Ralfe Band has released two studio albums – Swords (2005 and reissued in 2007 with bonus tracks) and Attic Thieves (2008), and toured extensively throughout Europe, performing at festivals from Ireland to Istanbul, including Reading, Leeds, and slots on two of the main Glastonbury stages. The band’s most recent project, the original soundtrack for a film called Bunny And The Bull, came out last year along with the movie, and there are plans to release both in the States within the next few months. Meanwhile, the band is working on a third studio album.
Bunny And The Bull is a surprising visual feast, a kind of road trip movie in reverse, set entirely within a small apartment. The hero, Stephen, hasn’t been outside for months. With such an unbearably restrictive routine, he relives a disastrous trek around Europe he undertook with his larger-than-life friend Bunny, a womanising drinker and gambler. Stephen’s apartment is the launch pad for an extraordinary journey through landscapes composed of snapshots and souvenirs. A tale of love, disillusionment, stuffed bears and globalised seafood, Bunny And The Bull is an offbeat and heartfelt trip to the end of the room.

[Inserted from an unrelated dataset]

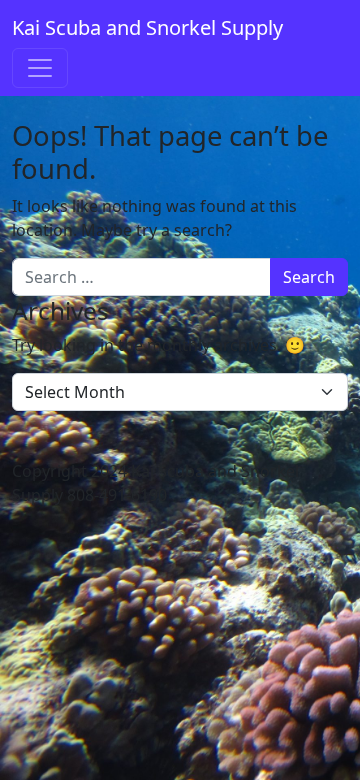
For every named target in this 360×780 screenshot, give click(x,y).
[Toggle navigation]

The soundtrack echoes this strange visual world. Experiencing the two in tandem makes you realise that Oly Ralfe was born to score movies while the soundtrack equally stands up very well on its own, keeping the listener absorbed in its quirky twists and turns. The music is highly atmospheric and piano features heavily throughout, with background discords adding charge to the more conventionally melodic piano sounds. There is a real eclectic feel to the recording, as folk and gypsy influences sit side by side with electronic, semi-classical and even country pieces. This plays to the road trip scenario and reflects where the characters are as they relive the European journey.
The title theme that opens the Bunny And The Bull soundtrack has touches of Erik Satie in its opening melody and comparisons with the French avant-garde composer are apposite. Ralfe Band creates music that is experimental and touches the absurd as aptly as the dark and mysterious. Unsurprisingly the soundtrack is largely instrumental but contains the odd vocal delight, notably “Fiesta Song” which is illuminated by a lovely drunken croon, and gypsy east meets south-of-the-border instrumentation. There are echoes of Ralfe’s earlier work in Bunny, notably the opener on Swords, the wonderfully titled “Frascati Way Southbound” and a later track, “March Of The Pams”, either of which could have eased their way into the film score.

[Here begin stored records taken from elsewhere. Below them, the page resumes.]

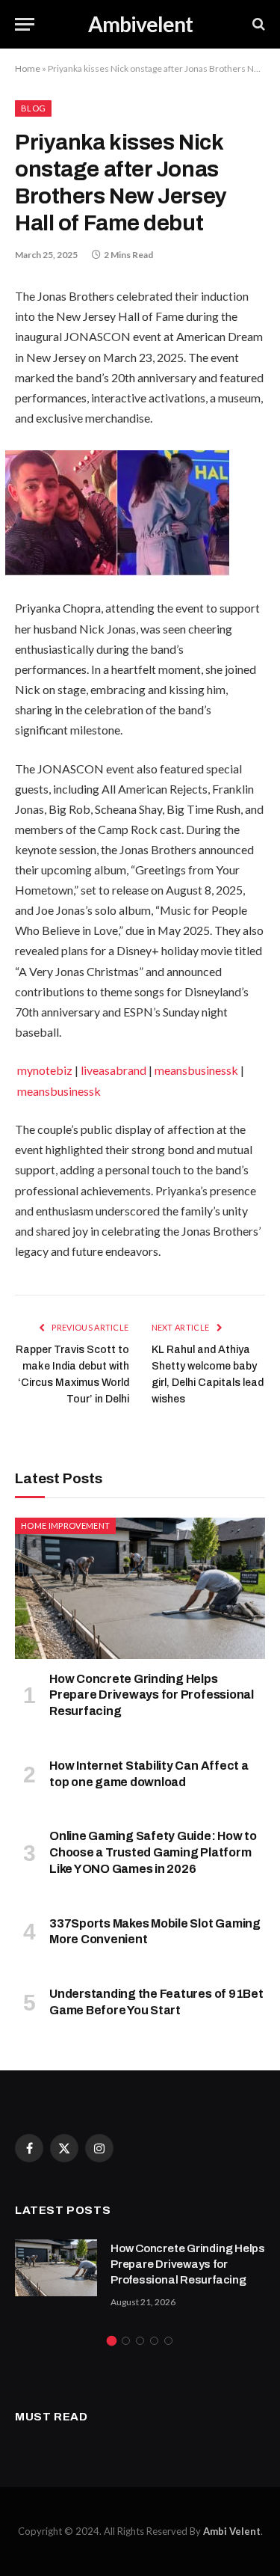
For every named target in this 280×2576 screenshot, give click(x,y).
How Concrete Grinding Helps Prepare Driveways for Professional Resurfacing (151, 1695)
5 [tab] (168, 2340)
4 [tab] (154, 2340)
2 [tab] (126, 2340)
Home (27, 68)
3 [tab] (140, 2340)
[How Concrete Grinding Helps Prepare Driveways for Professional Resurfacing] (140, 1588)
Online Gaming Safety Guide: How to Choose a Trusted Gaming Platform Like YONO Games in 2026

The nice thing about Ralfe Band is you can’t categorise what they do. It’s original, challenging, characterful and absurd, musically and lyrically. I especially like one of the quotes on the band’s website. “It’s difficult to tell who they’ve been listening to…” – John Peel. The veteran BBC DJ and champion of much of the great alternative music over the 40 years up to his untimely death in 2004 summed things up with his customary panache and economy. It is no great surprise to learn that Ralfe Band got Peel’s approval in their early days.